No, these women were disgusted with Kerry because he wants to ban the Bible. One of the women read it in an e-mail that she received from her friend in South Carolina. And when I heard that, you can imagine just how surprised and shocked I was. Holy shit, I said to myself. She can read?
I swear, I get so embarrassed for my state sometimes. I love Texas, and I love Dallas. But I hate the way so many people here embrace ignorance as if it were some kind of virtue. It continues to amaze me how people can be so politically charged, and yet be so utterly uninformed.
When Darrell Waltrip (former NASCAR driver and media gadfly) went stumping recently, he admitted that he wasn't a big issue guy, but he was an avid supporter of Bush. When pressed for a reason, he said, "John Kerry's got a mansion in Nantucket. George Bush has a farm in Crawford, Texas. That's the difference."
I honestly didn't think it was possible to make NASCAR look any dumber.
Bush has made a political career out of pandering to the retards. They love him because he's not too bright himself, and he doesn't use a lot of big, complicated words. Plus, he's a Christian and he really hates gay people, which always seems to play well in the sticks.
Kerry, on the other hand, bores them by talking about the facts. Facts are particularly troubling to Bush's camp, because they seem to have a decidedly anti-Bush bias. It's almost as if the facts are secretly allied with the Jew-run liberal media and the French Freemasons in their nefarious scheme to undermine Bush! And we all know that political beliefs are fragile and tenuous things that can be easily shattered, which is why it's important that Bush-supporters only listen to those facts that have been "Hannitized" for their protection.

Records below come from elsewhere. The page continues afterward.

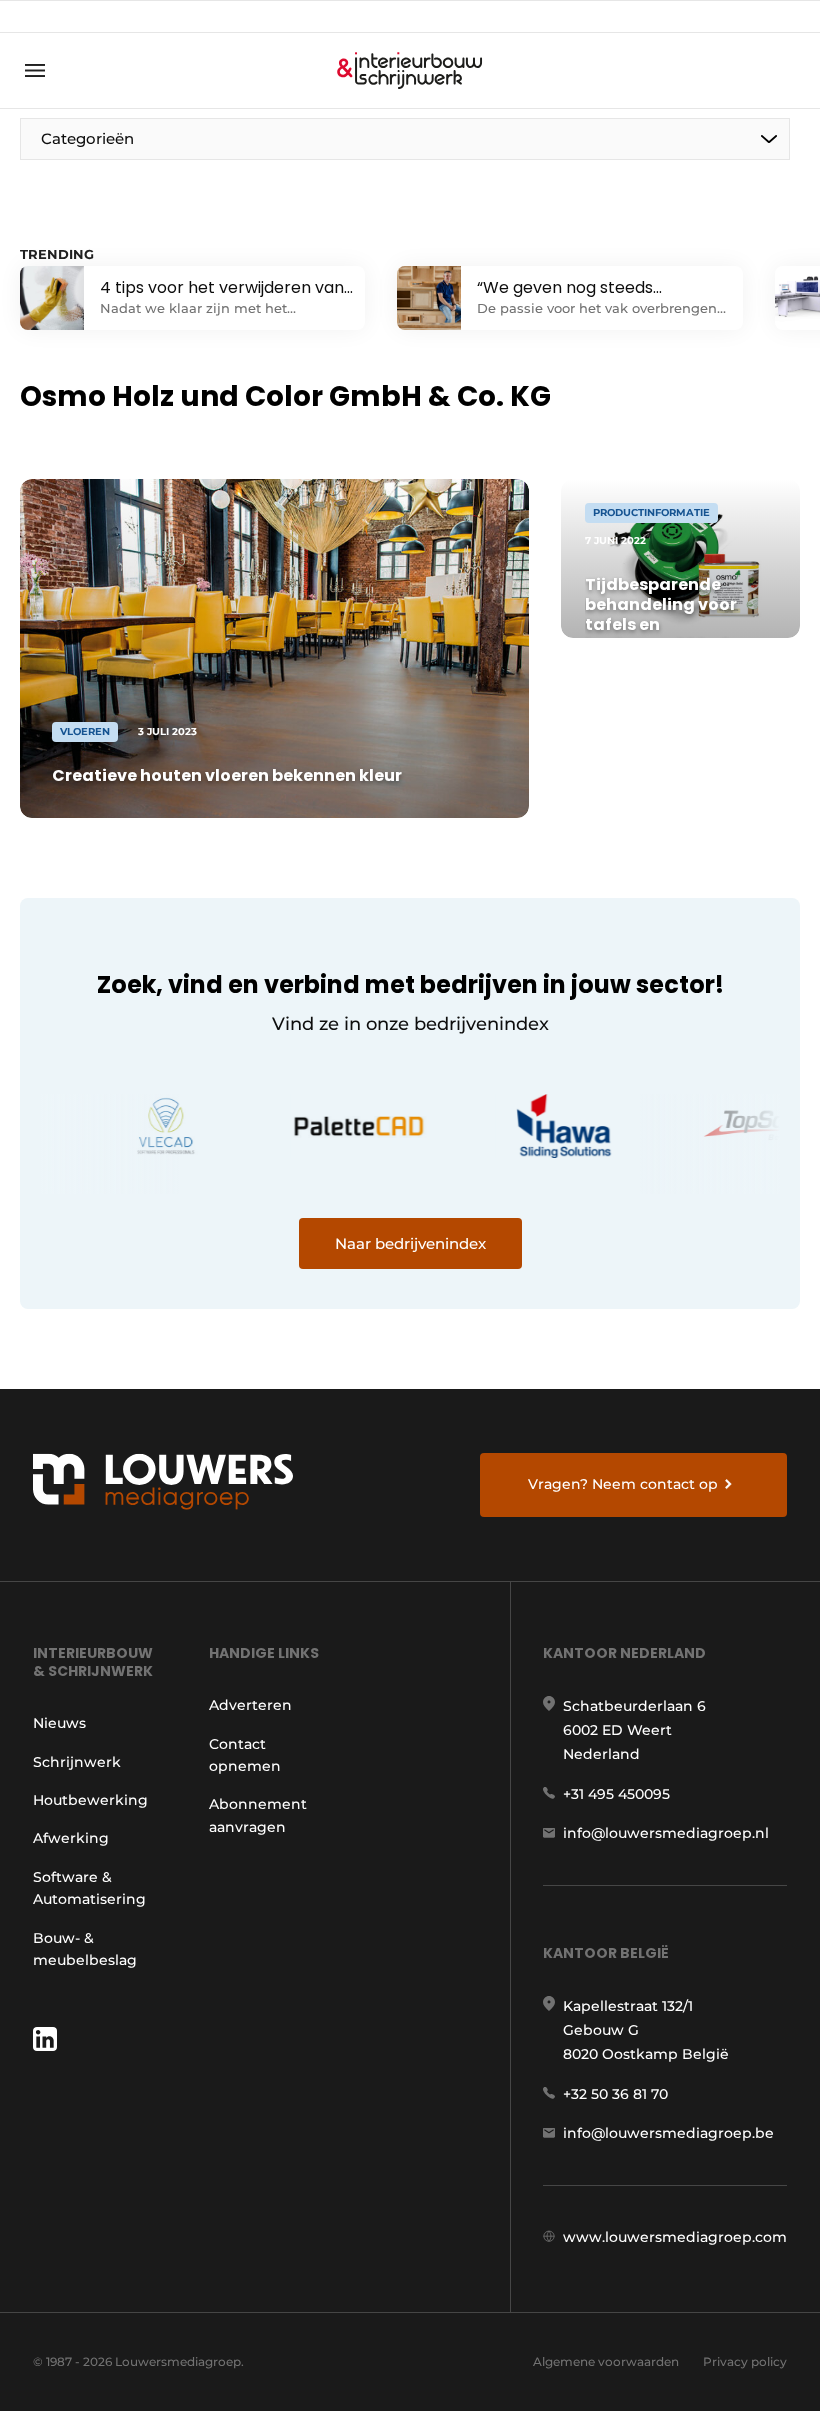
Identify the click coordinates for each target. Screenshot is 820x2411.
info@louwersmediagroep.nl (666, 1833)
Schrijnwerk (77, 1762)
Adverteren (250, 1705)
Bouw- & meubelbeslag (85, 1949)
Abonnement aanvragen (258, 1815)
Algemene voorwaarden (606, 2361)
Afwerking (71, 1838)
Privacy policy (745, 2361)
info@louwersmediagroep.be (668, 2133)
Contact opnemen (245, 1755)
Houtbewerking (90, 1800)
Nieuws (59, 1723)
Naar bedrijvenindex (410, 1243)
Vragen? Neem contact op (623, 1484)
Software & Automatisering (89, 1888)
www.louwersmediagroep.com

This explains why Bush's rabid fans don't just disagree with Kerry. They despise him as a person. They think he's the embodiment of evil, a vast and powerful evil that can only be combated by the righteous and holy might of George W. Bush, messiah. For these mouth-breathers, this election isn't just an exercise in democracy. It's an apocalyptic battleground where the forces of good and evil are engaged in a final war over our immortal souls.
Christ, just thinking about it makes me tired. People that retarded shouldn't get to vote, or even operate motor vehicles.
But one way or another, it'll all be over soon. America will decide which candidate they want to lead them for the next four years. And then the Supreme Court will disregard that decision and just appoint their guy. Ah, the beauty of democracy in action.
No wonder we had to kill so many Iraqis to get them on board with the idea.